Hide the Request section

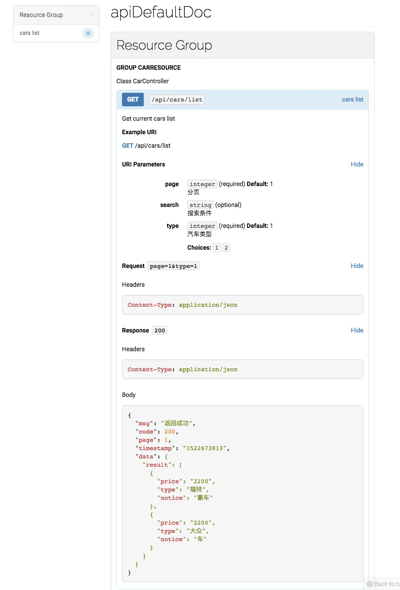357,266
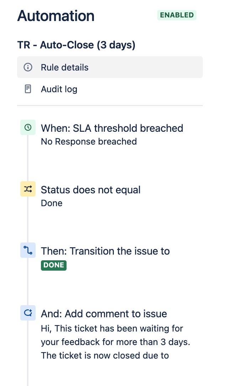Click the ENABLED status lozenge

(x=176, y=15)
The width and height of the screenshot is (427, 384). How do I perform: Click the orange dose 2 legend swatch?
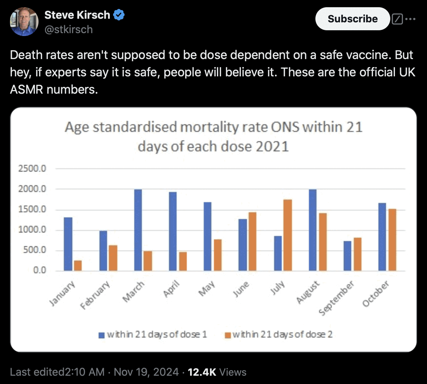pos(228,335)
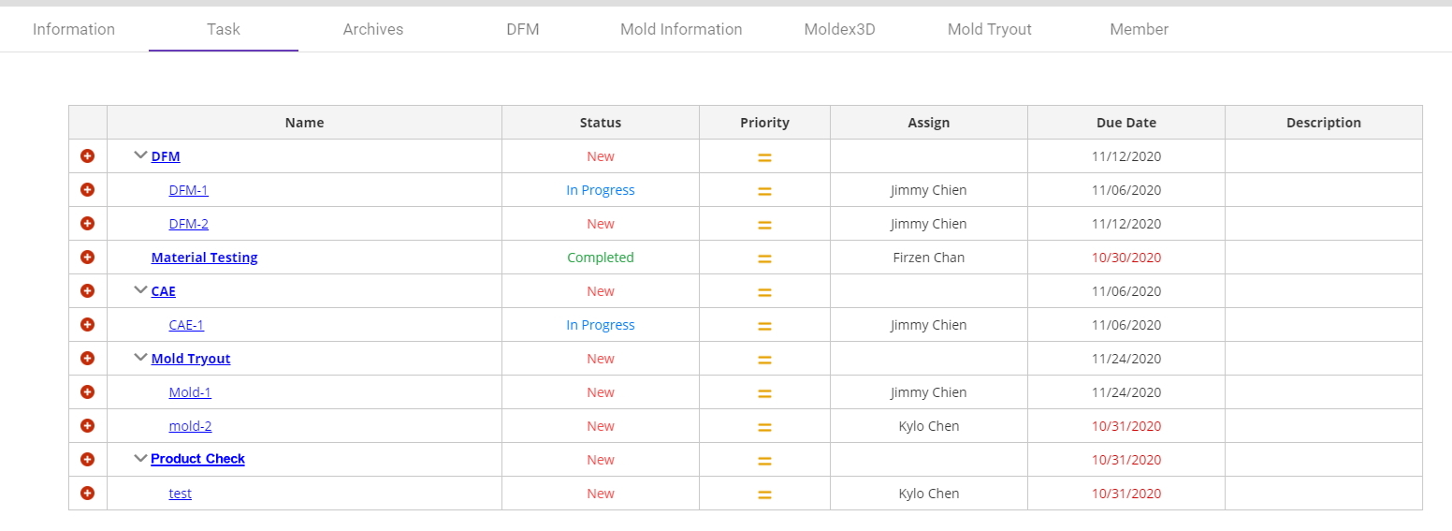Click the priority equals icon for Material Testing
Viewport: 1452px width, 531px height.
(764, 258)
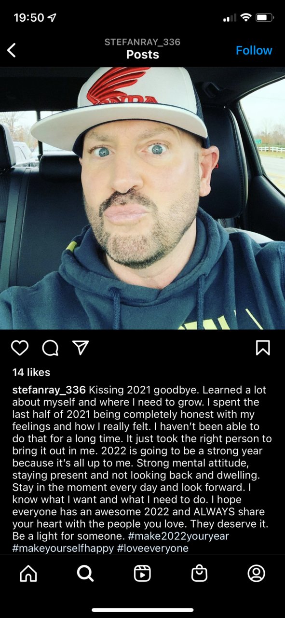The width and height of the screenshot is (285, 618).
Task: Open the Profile tab in the bottom bar
Action: click(x=257, y=573)
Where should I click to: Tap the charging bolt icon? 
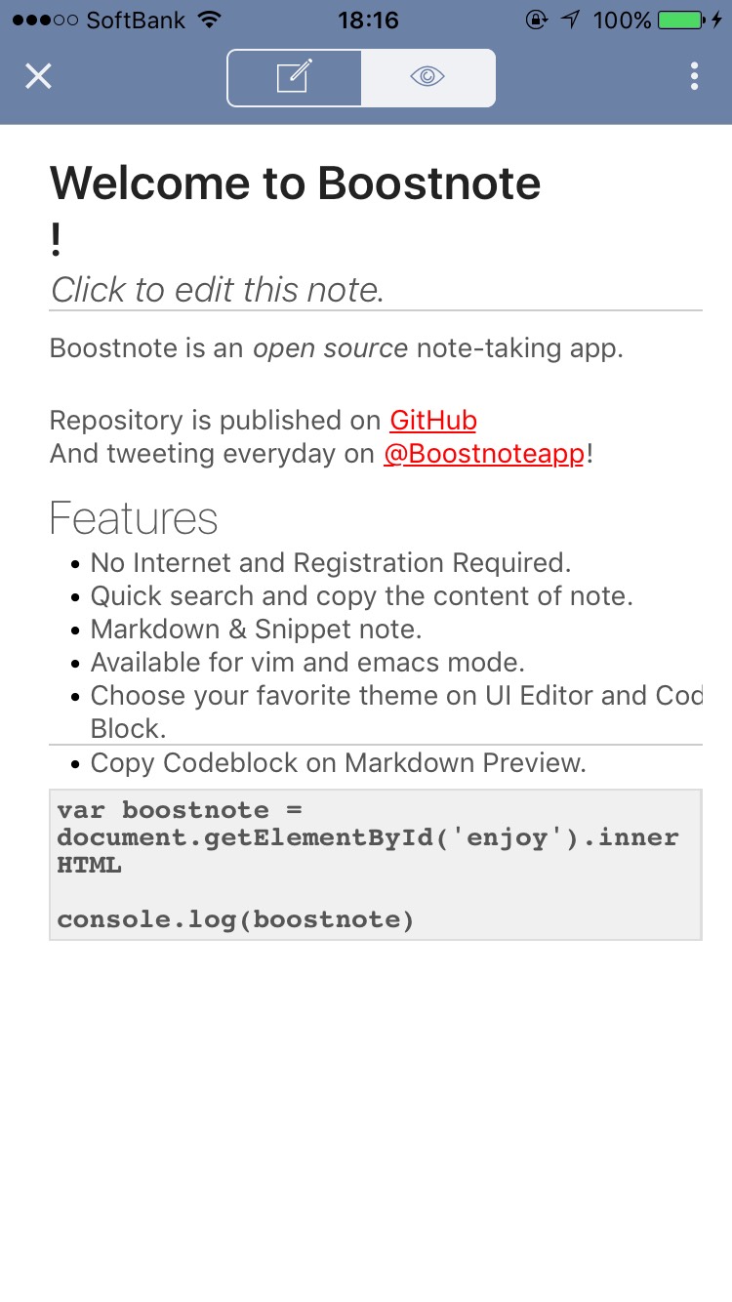tap(717, 20)
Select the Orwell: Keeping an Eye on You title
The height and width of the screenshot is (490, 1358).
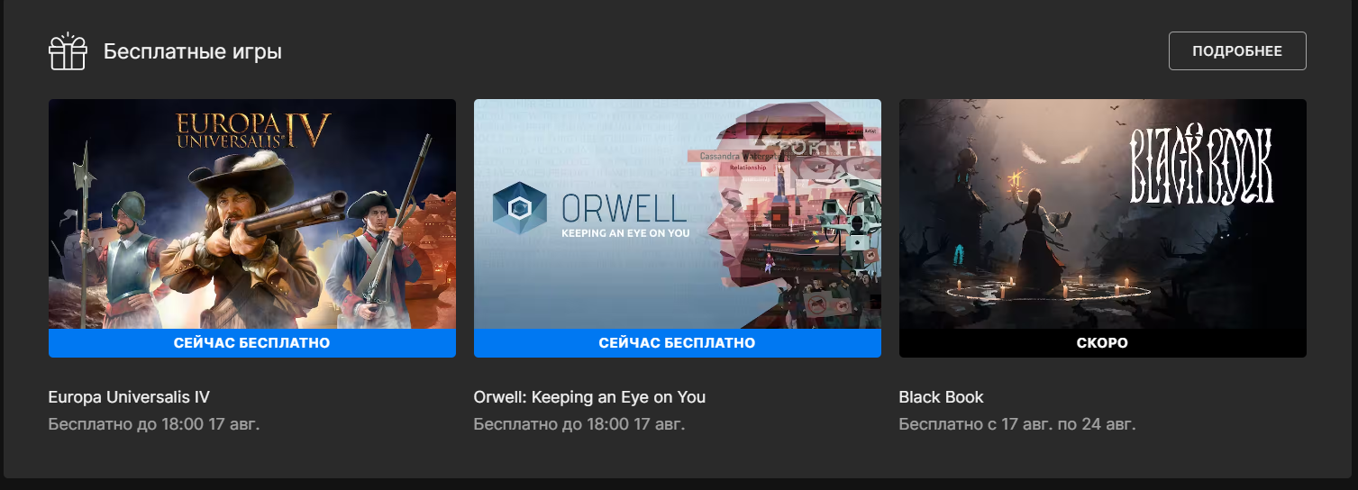(x=589, y=397)
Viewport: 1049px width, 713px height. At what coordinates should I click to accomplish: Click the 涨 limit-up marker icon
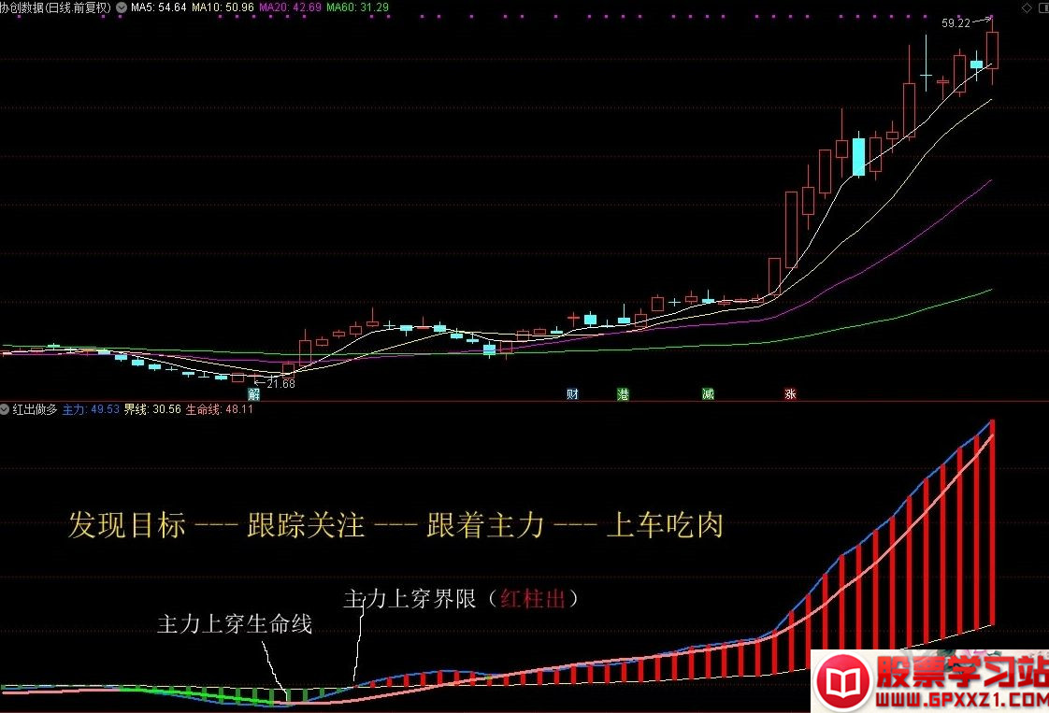click(790, 394)
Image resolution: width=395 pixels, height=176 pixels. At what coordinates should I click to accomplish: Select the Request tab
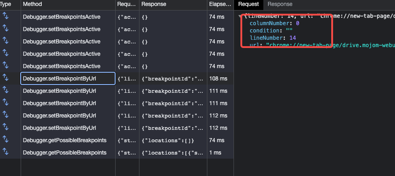[248, 4]
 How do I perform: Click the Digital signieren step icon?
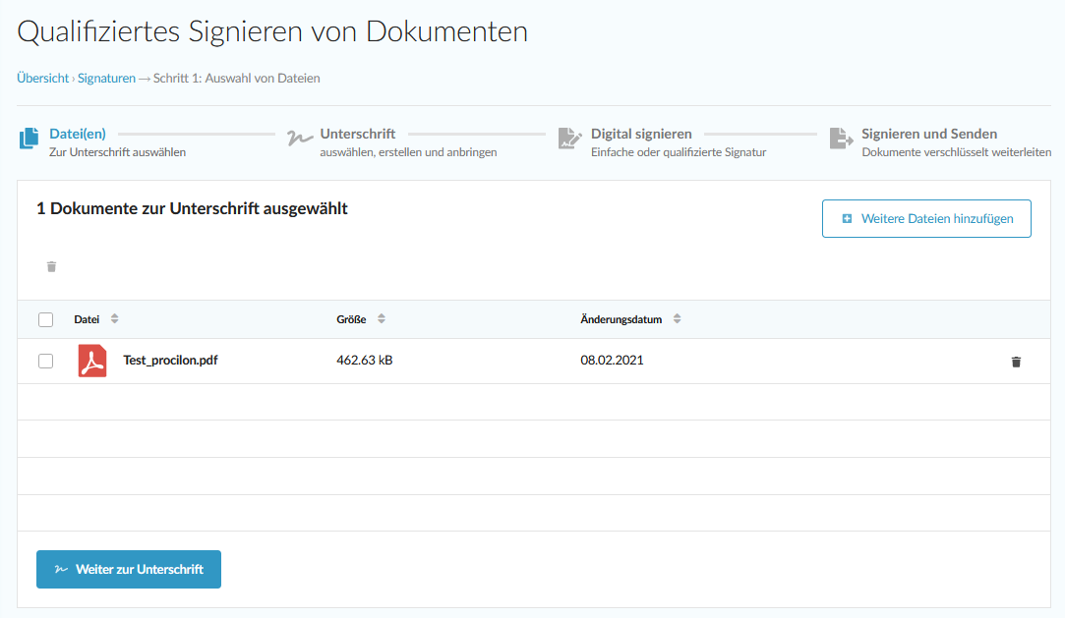569,139
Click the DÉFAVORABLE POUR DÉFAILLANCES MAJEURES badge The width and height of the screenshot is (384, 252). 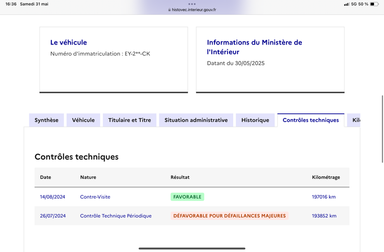[x=229, y=216]
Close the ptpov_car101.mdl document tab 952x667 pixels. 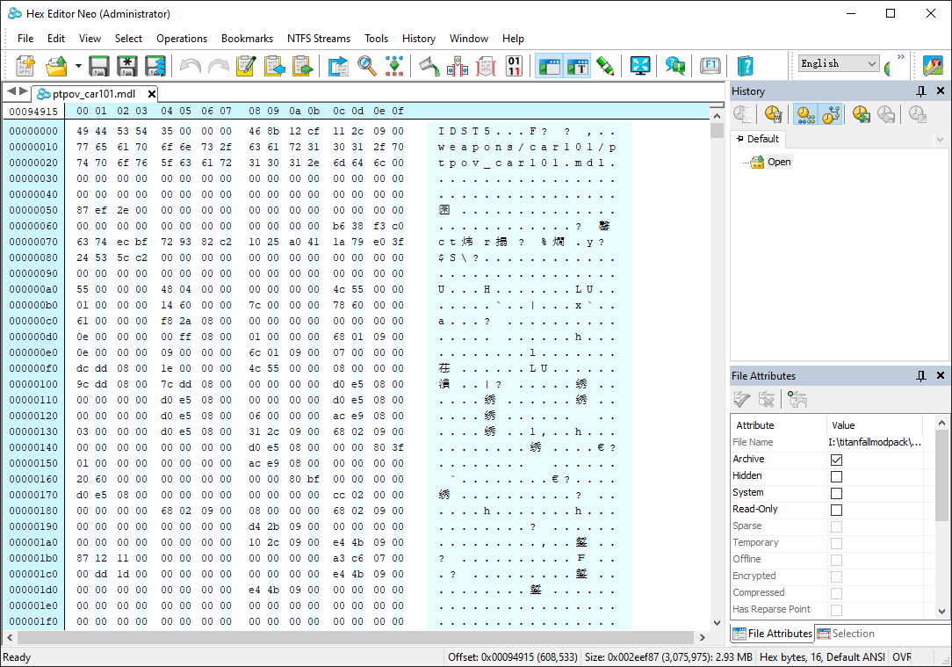[152, 94]
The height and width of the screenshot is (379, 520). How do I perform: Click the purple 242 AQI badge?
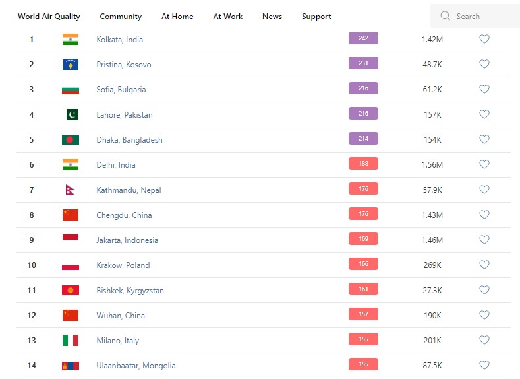[363, 38]
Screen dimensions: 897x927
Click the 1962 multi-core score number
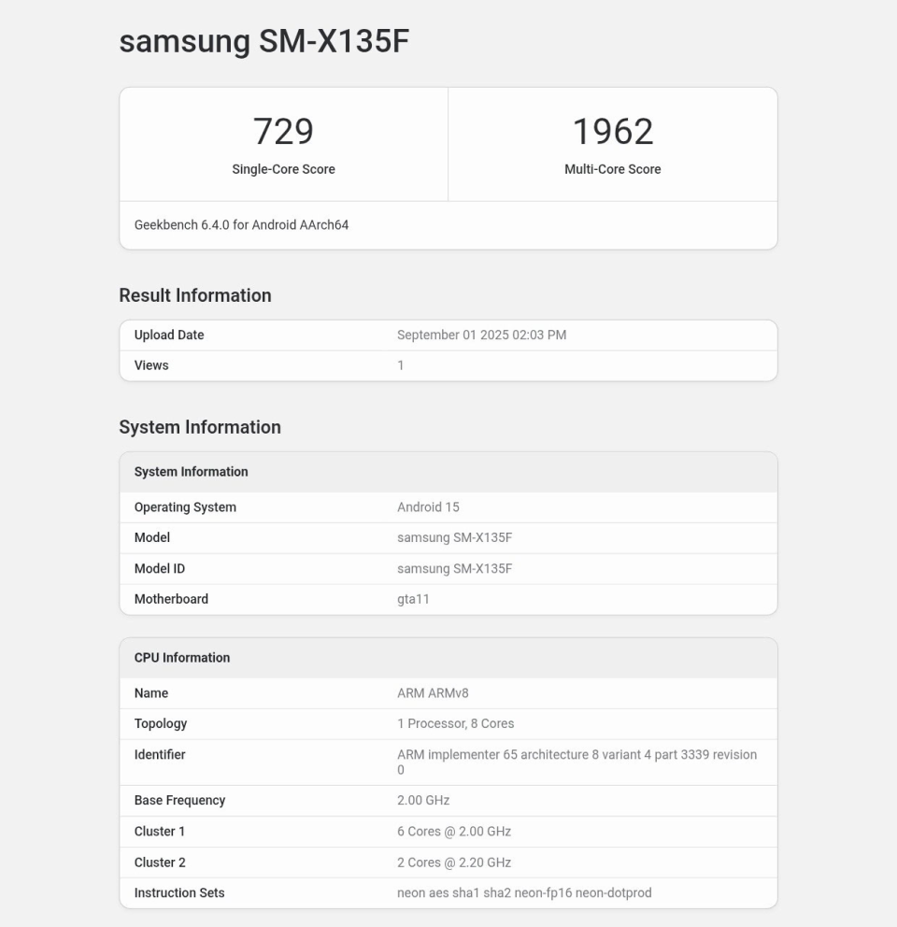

__YOUR GOAL__. Pictures excluded, return exactly the lines from the one with "The height and width of the screenshot is (379, 520)." through the final line of the entries above, both included.

__RESULT BELOW__.
The height and width of the screenshot is (379, 520). How do I perform: Click the purple 242 AQI badge?
[363, 38]
Screen dimensions: 897x927
Click the 1962 multi-core score number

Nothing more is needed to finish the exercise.